The 67-year-old, who is also director of the Centre for Infection and Immunity, had announced in late March that he had tested positive for Covid-19.
He recalled that it was an extremely unpleasant experience, with high fever, a cough that lasted two weeks, lethargy, fatigue, shortness of breath, and one of the worst headaches he had ever had.
"There was a period when you feel a little bit better, and then there is some recrudescence, which is when the immune system kicks in and you have this exaggeration of kinds of molecules that make you feel sick that are typically associated with fever and lassitude.
"And that period, which is eight to 10 days in, is when some people dip and wind up in ICU having difficulty breathing. Fortunately, I came through all of that and I am theoretically now immune."
Dr Lipkin has been all over TV sharing his expertise and actually uses some clips from Contagion to make his points.
"I have a three-minute version of the film that highlights what I consider to be the most important elements when I am giving a talk on public health. People walk away with a deeper understanding.."
In the meantime, he does not see a return to normalcy any time soon unless "we can flatten the curve (with isolation), improve testing, and accelerate the advancement of drugs and vaccines".
His best guess is that the vaccine is about a year away.
As for the rise of disinformation that is inevitable in this Internet age, Burns thinks it is worse than what he had envisaged in Contagion.
A subplot the movie involves a conspiracy theorist (played by Law) who posts a video falsely claiming he cured himself of the virus using a homeopathic cure derived from forsythia, leading to panic buying of forsythia.
Burns said: "It is not just bloggers. Unfortunately, now it is also people in the federal government. Ian will probably agree that it is hard enough fighting the disease, but to also fight misinformation that is relying on xenophobia and incredible political divides that have existed in this country before this thing happened, makes the job of someone like Ian incredibly difficult."

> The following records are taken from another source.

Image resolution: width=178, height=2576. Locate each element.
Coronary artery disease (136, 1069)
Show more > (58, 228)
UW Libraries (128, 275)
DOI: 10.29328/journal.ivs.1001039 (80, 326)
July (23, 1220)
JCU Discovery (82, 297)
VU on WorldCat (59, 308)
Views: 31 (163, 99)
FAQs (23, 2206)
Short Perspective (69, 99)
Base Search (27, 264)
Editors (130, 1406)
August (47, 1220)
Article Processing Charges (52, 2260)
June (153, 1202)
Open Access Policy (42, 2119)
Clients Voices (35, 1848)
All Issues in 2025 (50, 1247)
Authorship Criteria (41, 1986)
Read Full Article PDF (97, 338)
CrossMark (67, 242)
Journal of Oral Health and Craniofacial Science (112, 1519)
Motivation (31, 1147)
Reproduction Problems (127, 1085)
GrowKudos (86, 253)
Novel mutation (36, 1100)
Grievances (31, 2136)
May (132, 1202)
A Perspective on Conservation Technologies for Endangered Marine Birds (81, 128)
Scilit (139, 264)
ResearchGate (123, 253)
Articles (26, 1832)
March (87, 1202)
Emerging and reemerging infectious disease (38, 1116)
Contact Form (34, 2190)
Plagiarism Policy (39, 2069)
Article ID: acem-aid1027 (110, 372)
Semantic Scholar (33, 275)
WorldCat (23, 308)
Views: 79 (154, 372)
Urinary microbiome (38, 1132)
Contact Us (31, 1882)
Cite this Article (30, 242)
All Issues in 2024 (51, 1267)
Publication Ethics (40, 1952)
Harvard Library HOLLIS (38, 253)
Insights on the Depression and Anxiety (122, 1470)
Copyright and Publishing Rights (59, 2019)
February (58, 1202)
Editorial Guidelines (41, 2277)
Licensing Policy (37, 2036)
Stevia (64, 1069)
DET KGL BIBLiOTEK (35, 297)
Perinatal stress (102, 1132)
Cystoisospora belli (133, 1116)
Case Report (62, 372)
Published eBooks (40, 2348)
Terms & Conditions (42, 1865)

But there is some hope amid all the bad news, said Dr Lipkin.
"It is not the first pandemic and it is not going to be the last. I am not even sure it is going to be the worst. If you look at the frequency with which these outbreaks occur, it seems to be increasing in the order of every three to five years.
'So I am hoping that people will carry forward the lessons of the wild animal markets, data sharing and improvements for platforms of vaccines, so that when the next one comes, we will be in better shape."
The writer is the chair of the board of directors of the Hollywood Foreign Press Association, a non-profit organisation of entertainment journalists that also organises the annual Golden Globe Awards.